El derrocado presidente venezolano Nicolás Maduro rompió el silencio este sábado a través de un mensaje difundido en sus canales oficiales, asegurando encontrarse "bien, firme y sereno" en su primer contacto público desde que fuera capturado por fuerzas estadounidenses el pasado 3 de enero.
Recluido en una unidad de máxima seguridad en Brooklyn, Nueva York, el exmandatario atraviesa sus días de detención junto a su esposa, Cilia Flores, a la espera de un proceso judicial por cargos de narcotráfico que ha reconfigurado el tablero geopolítico de la región tras la incursión militar en Caracas.
Cómo son los días de Nicolás Maduro en la cárcel
La comunicación, emitida en la víspera de Semana Santa, marca un hito en el aislamiento del líder depuesto, quien permanece en una celda sin acceso a internet ni prensa escrita, contando apenas con una hora diaria de patio y 15 minutos de contacto telefónico supervisado. Mientras su defensa intenta, sin éxito, desestimar los cargos en los tribunales federales, el mensaje busca movilizar a su base de apoyo espiritual y política, aunque el actual gobierno interino de Delcy Rodríguez ha mantenido una distancia prudencial, enfocándose en el desmantelamiento de la estructura previa y el alineamiento con la administración de Donald Trump.
El régimen de reclusión en Brooklyn y el contacto con el exterior
A pesar de las restricciones severas impuestas por el sistema penitenciario de los Estados Unidos, Maduro logró filtrar sus primeras palabras de agradecimiento hacia quienes le envían correspondencia y oraciones. Según confirmaron fuentes cercanas a la agencia AFP, la rutina del exmandatario se limita a breves comunicaciones con sus abogados y familiares directos. La autenticidad del mensaje, firmado en conjunto con Flores, no ha sido detallada por su equipo de comunicación, aunque coincide con las declaraciones de su hijo, Nicolás Maduro Guerra, quien recientemente afirmó que su padre se mantiene activo físicamente y en calma a pesar de la presión del proceso legal.

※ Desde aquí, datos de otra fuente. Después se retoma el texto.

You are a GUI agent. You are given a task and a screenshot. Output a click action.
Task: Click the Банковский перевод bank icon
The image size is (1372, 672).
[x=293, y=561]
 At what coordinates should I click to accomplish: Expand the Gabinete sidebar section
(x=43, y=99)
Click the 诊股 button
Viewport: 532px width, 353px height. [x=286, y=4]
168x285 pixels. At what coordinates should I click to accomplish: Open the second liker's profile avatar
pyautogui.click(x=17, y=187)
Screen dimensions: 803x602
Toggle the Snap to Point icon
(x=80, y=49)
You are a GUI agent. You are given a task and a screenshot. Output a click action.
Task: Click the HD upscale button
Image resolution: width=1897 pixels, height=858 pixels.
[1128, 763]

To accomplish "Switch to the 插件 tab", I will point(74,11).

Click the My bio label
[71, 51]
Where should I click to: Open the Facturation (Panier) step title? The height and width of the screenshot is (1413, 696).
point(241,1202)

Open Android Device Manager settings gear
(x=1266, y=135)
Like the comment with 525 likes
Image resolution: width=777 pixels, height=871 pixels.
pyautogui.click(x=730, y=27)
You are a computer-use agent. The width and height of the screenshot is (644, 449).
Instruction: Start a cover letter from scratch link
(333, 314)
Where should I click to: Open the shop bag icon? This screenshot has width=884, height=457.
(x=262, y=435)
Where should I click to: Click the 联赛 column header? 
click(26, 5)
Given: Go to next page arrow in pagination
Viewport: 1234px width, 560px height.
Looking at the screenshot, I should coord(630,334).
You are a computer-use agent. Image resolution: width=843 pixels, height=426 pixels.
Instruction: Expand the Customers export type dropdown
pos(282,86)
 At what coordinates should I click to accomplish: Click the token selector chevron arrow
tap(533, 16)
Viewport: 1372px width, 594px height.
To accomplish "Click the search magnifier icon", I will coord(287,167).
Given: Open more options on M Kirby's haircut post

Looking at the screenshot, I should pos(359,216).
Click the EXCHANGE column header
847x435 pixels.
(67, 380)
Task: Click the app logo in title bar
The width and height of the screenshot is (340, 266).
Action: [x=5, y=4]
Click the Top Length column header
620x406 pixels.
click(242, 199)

El giro político de Delcy Rodríguez ante el proceso judicial
En Caracas, el silencio de la cúpula ministerial que acompañó a Maduro durante años es notable. La actual mandataria interina, Delcy Rodríguez, ha evitado comentar los avances del juicio en Nueva York, limitándose a pedir oraciones por la pareja detenida en actos religiosos específicos. Este distanciamiento ocurre en un contexto de reformas profundas en el Estado venezolano, donde la estructura de poder que sostuvo a Maduro ha sido desmontada en menos de tres meses. El rechazo del juez federal a los pedidos de la defensa el pasado jueves deja a Maduro en una posición de vulnerabilidad jurídica total ante la justicia estadounidense.